Maka, di dekade pertama abad 20, lalu bersambung di masa-masa berikutnya, persoalan pakaian dan tata krama yang diskriminatif itu paling disorot oleh gerakan-gerakan emansipasi. Sarekat Islam, adalah organisasi yang santer menggulirkan isu kesejajaran status sosial itu. Tak lama setelah konggres-konggres terbukanya di kisaran 1911-1913, perlawanan terhadap sekat kemasyarakatan terus membanjir. Keberanian-keberanian rakyat jelata untuk menjebol tatanan yang sudah nyaris membeku, tentang pakaian dan etiket, melanda sebagian besar Jawa. Termasuk yang dilakukan oleh Soemarsono, sebagaimana yang diceritakan diawal tulisan ini. Seorang pemuda bergelar Raden, anak seorang jaksa kepala di magelang. Soemarsono adalah penghuni kelas menengah yang mendapatkan kemudahan-kemudahan akses hidup di hindia timur. Dia lulusan HBS, fasih berbahasa belanda, pegiat Boedi Oetomo, pemrakarsa berdirinya Sarekat Islam di Purwakarta. Diantara sekian kemudahan itu, Soemarsono gelisah dengan diskrimasi yang dicanangkan pemerintah kolonial lewat tata berbusana, berbahasa dan tata susila. Perangkat perundang-undangan yang meletakkan bangsa bumiputera sebagai subsistem kebudayaan yang kalah dan termarjinalkan. Soemarsono memberontak, memberanikan dirinya meretakkan lapis-lapis pembeda itu.

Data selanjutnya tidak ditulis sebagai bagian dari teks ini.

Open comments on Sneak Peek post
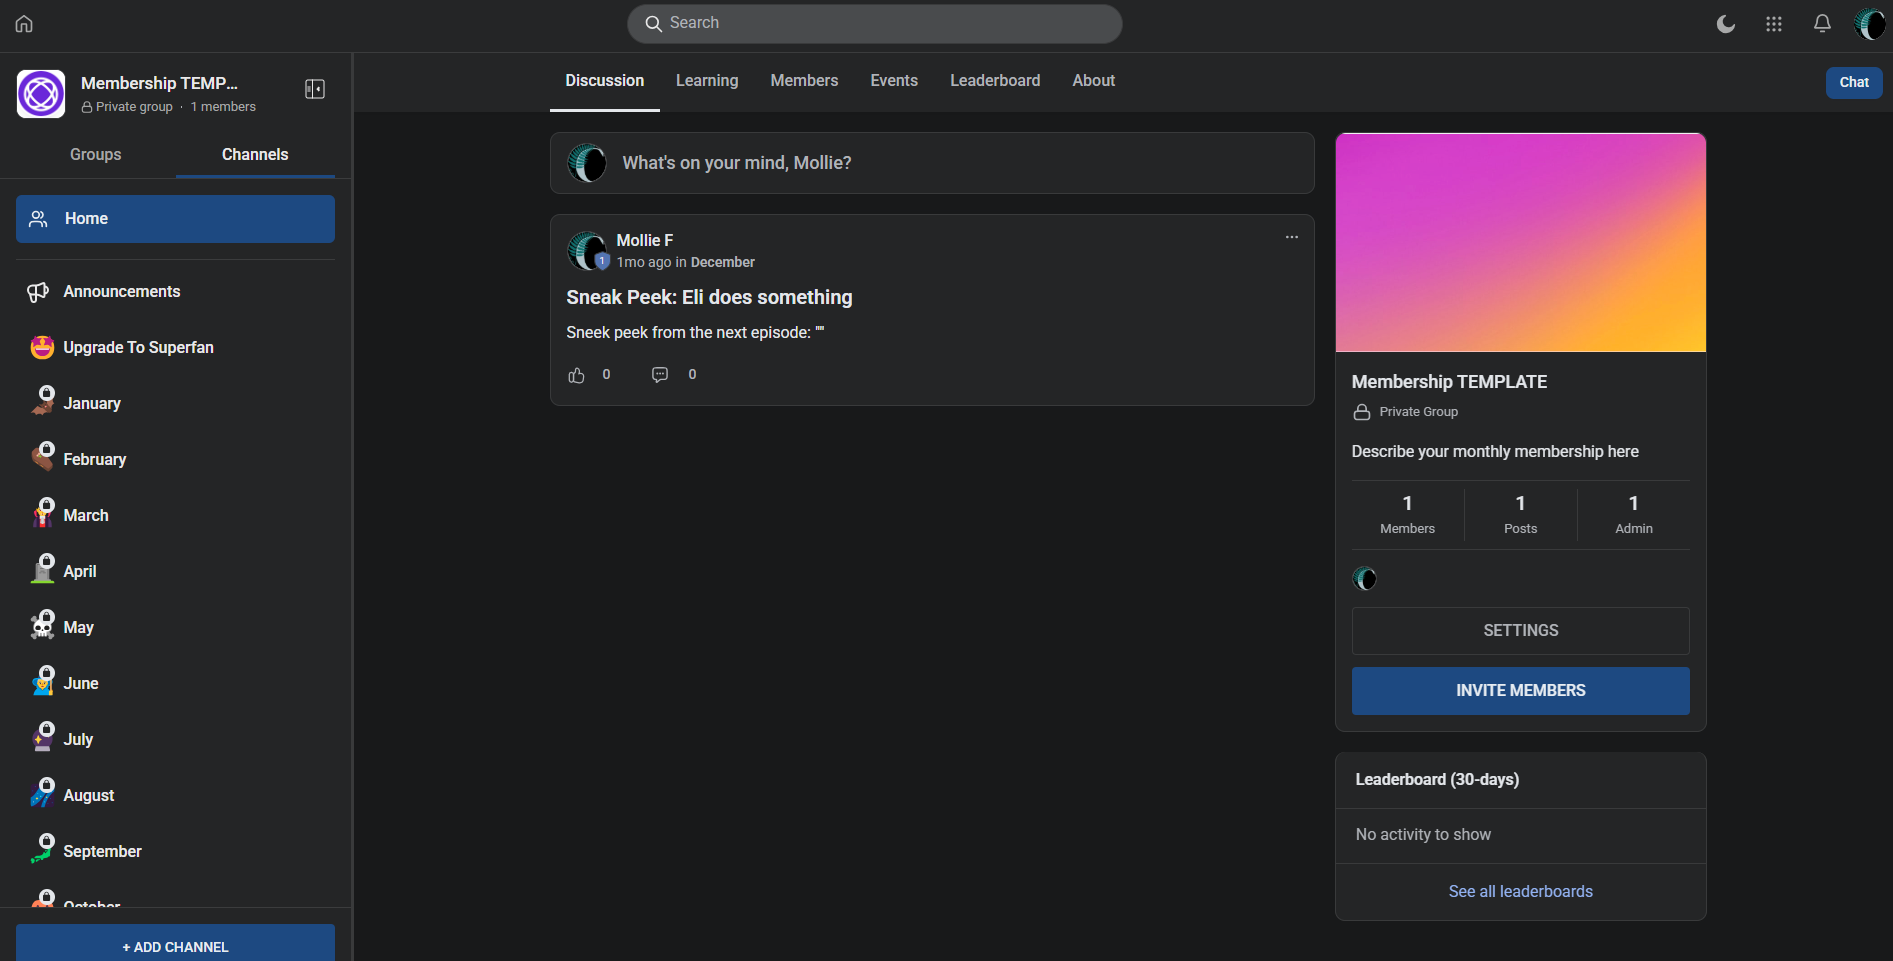Viewport: 1893px width, 961px height. (660, 375)
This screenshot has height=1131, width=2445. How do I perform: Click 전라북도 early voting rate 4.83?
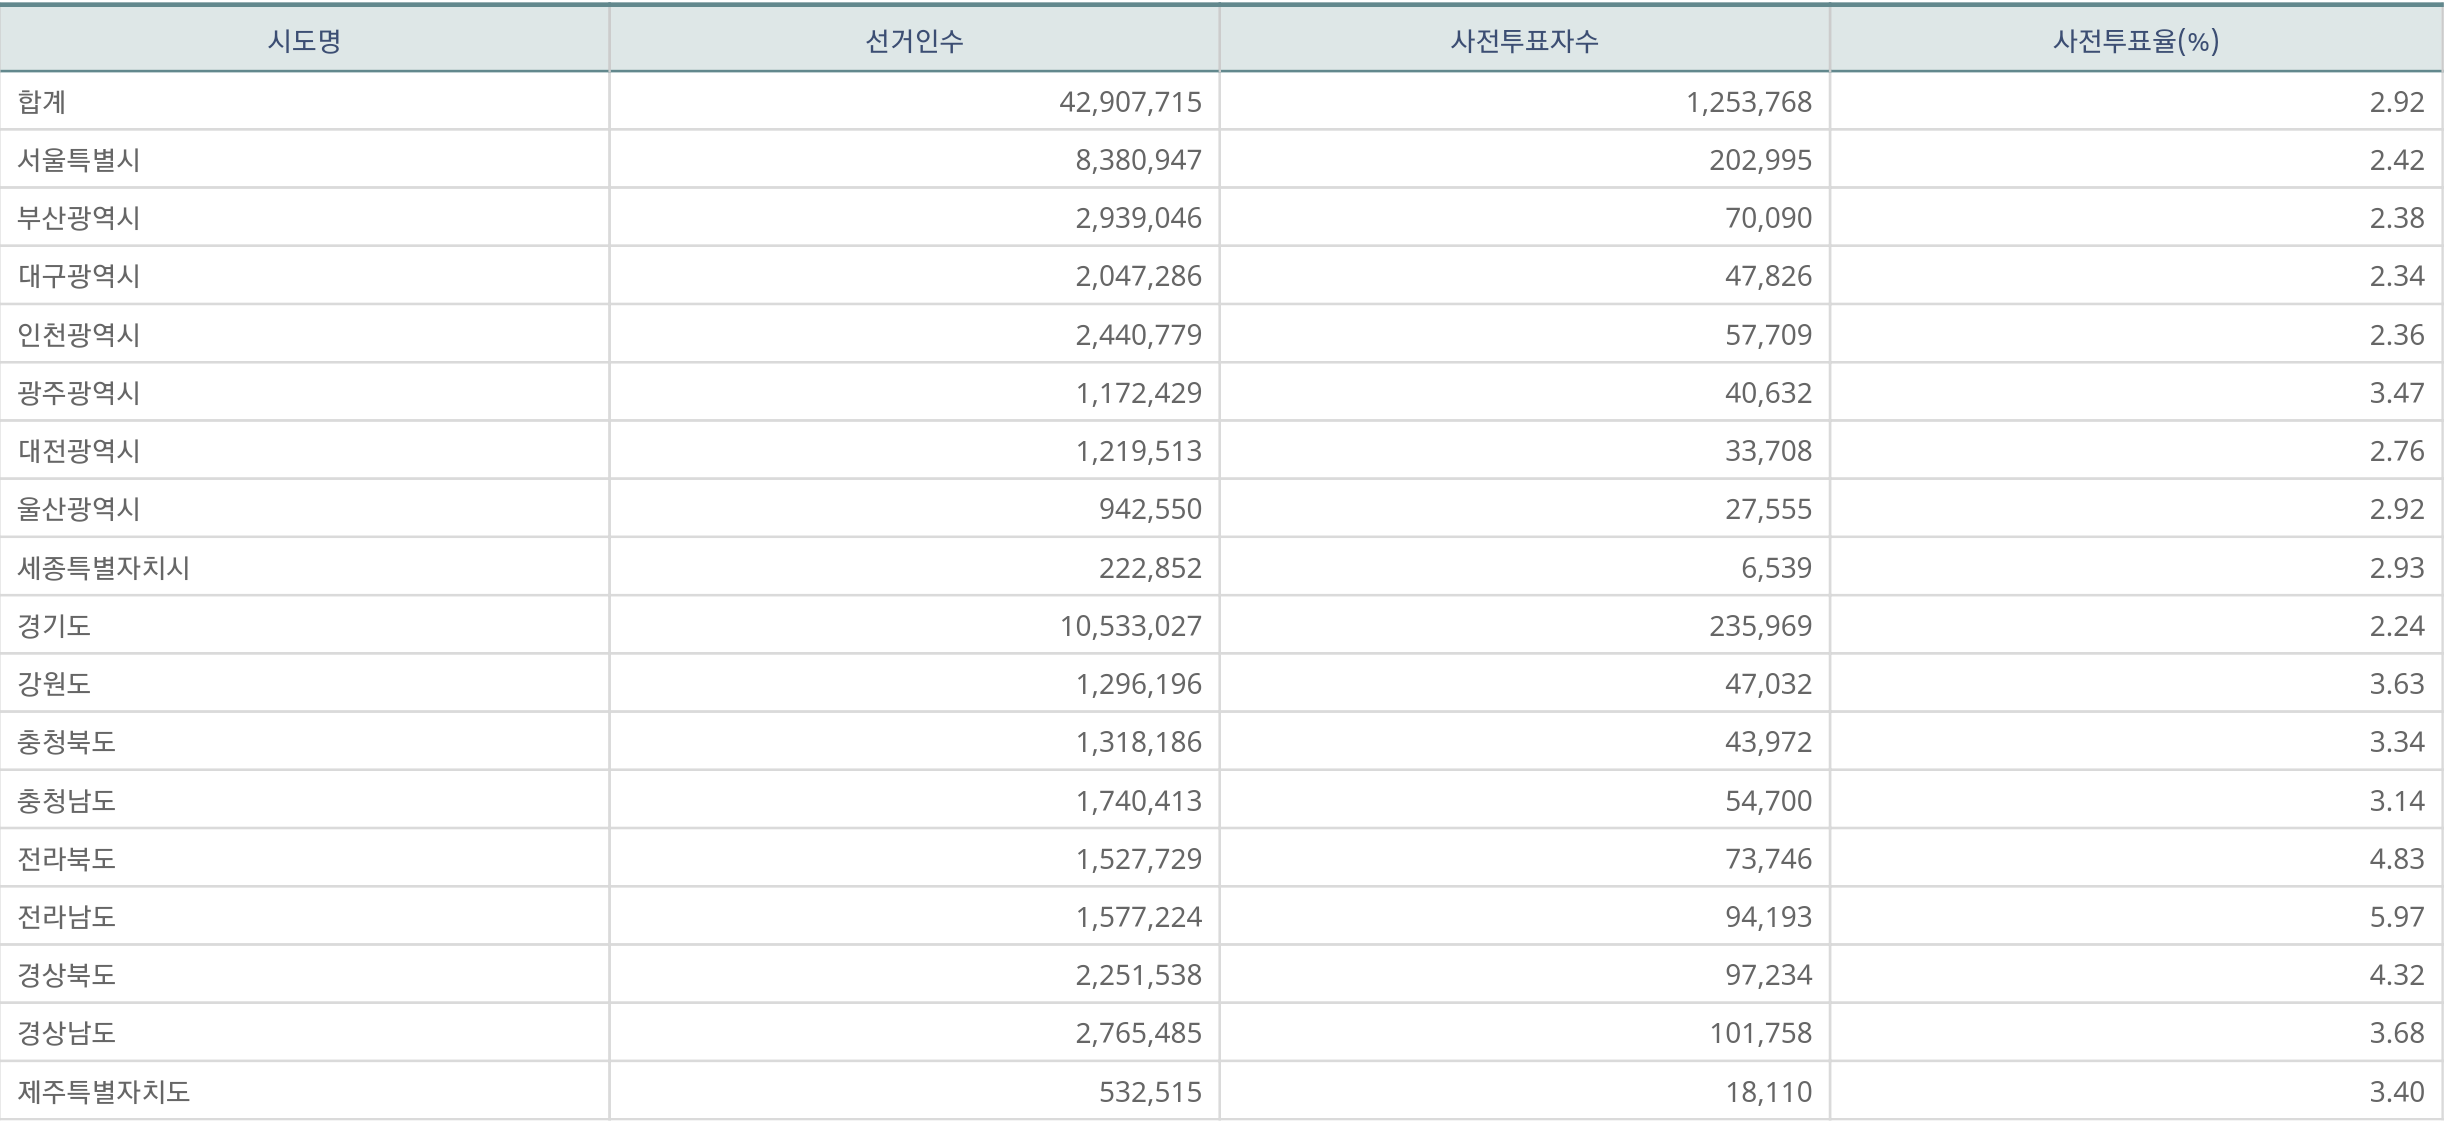pos(2396,859)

Perubahan zaman, senantiasa diindikasikan dengan peralihan komponen-komponen kehidupan. Pakaian, termasuk sebagai penanda itu. Masa berganti, begitu juga dengan model baju berikut cara memakainya. Menyeberangnya sebuah cara berpikir, pemahaman budaya, dari satu kawasan ke kawasan lain, ditunjukkan dengan pengenalan cara-cara baru berbusana. Secara merambat, pergeseran tata busana ini akan beriring pula dengan perubahan cara berpikir masyarakat rambahan. Termasuk dengan berubahnya cara berbahasa. Pakaian tak hanya tentang bagaimana cara menutupi tubuh dan tampil santun. Tapi juga mengenai sebuah kekuatan politik-ekonomi-budaya, yang mengikatkan kontrol. Meneguhkan kuasanya dengan hal yang nyaris tak terasa. Masuk dalam alam bawah sadar manusia, memaksa orang secara halus, mengenai apa yang layak-tidak layak dipakainya. Cita rasa berbusana, yang merupakan hasrat dasar manusia, diterabas dan didikte untuk kepentingan-kepentingan pembuatan kelas dan identifikasi peta gerak sosial.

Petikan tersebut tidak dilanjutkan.